[Présidentielle] Primaire écologiste Découvrez les principales mesures agricoles des candidats verts

Terre-net Média

Dans une semaine, les écologistes commencent le processus de désignation de leur candidat pour l’élection présidentielle de 2022, avec le premier tour de leur primaire. Cinq candidats s’opposent et proposent des mesures différentes, avec parfois un programme assez détaillé pour le secteur agricole. Retrouvez dans cet article leurs propositions pour l’agriculture.

Le premier tour de la primaire des écologistes aura lieur du 16 au 19 septembre.Le premier tour de la primaire des écologistes aura lieu du 16 au 19 septembre. (©Terre-net Média)

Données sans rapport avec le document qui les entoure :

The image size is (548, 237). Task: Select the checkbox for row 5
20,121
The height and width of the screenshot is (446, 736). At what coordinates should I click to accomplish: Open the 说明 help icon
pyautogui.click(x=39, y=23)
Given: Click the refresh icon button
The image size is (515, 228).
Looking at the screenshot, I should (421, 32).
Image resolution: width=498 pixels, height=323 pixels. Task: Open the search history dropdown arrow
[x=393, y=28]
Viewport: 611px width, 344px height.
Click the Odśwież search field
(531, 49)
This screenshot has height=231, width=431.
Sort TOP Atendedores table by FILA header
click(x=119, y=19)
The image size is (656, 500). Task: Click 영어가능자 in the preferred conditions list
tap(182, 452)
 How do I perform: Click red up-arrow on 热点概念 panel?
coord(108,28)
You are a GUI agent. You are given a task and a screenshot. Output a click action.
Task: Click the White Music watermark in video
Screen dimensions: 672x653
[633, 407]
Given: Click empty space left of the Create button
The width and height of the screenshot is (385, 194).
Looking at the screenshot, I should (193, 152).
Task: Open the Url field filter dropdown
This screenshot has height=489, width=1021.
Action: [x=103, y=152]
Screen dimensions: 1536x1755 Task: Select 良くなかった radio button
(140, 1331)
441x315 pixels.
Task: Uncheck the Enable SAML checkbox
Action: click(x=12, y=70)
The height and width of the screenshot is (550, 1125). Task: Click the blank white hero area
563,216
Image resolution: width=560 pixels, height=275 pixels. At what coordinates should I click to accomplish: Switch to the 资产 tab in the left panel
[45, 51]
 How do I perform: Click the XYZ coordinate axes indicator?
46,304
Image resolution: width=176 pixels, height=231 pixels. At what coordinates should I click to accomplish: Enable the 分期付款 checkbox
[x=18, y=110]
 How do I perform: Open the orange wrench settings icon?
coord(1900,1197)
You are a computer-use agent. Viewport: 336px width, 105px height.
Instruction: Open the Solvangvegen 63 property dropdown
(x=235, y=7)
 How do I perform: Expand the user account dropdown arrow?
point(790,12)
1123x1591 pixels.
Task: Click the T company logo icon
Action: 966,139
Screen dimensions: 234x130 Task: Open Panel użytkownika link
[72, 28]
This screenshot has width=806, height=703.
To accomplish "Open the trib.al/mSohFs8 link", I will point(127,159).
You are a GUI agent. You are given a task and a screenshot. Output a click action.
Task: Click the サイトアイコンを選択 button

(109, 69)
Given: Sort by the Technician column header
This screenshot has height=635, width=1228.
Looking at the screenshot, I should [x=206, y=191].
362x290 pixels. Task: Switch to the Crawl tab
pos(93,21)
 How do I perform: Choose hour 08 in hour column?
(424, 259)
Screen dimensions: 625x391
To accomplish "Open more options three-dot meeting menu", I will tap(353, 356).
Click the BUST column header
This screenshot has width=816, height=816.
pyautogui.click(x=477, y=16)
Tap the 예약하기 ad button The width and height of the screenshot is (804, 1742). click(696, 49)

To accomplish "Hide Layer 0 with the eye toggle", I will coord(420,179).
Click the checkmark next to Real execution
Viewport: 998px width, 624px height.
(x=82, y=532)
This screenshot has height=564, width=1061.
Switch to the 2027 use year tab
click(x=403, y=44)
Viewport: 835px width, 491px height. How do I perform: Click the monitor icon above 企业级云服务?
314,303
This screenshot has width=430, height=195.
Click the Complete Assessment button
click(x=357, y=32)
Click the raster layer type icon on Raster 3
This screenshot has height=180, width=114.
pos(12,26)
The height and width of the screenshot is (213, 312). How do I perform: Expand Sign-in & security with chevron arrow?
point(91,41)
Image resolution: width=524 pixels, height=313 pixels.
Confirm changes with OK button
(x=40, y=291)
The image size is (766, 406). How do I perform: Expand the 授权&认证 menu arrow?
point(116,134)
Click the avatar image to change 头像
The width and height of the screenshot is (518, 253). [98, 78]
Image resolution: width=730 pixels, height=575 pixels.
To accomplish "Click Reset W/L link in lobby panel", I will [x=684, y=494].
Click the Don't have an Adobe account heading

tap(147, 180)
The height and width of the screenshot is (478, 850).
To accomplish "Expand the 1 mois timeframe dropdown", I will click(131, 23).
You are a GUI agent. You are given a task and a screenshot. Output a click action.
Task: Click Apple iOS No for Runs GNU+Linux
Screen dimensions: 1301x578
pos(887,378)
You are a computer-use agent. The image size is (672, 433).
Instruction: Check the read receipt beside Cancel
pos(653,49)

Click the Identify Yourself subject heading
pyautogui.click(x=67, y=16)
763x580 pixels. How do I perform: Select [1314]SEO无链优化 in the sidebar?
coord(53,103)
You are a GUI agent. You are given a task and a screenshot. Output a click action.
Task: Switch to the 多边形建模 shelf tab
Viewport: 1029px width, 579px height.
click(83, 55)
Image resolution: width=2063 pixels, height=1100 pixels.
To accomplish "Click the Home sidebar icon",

Ouverte à tous, la primaire des écologistes aura lieu en deux tours, du 16 au 19 septembre puis du 25 au 28 septembre, exclusivement en ligne. Cinq candidats s’affrontent : le député européen Yannick Jadot, vainqueur de la primaire en 2017, le maire de Grenoble Éric Piolle, Delphine Batho, députée et ancienne ministre de l’écologie sous François Hollande, Sandrine Rousseau, qui a été vice-présidente de la région Nord-Pas-de-Calais, et Jean-Marc Governatori, conseiller municipal de Nice, co-président de Cap Ecologie avec Corinne Lepage.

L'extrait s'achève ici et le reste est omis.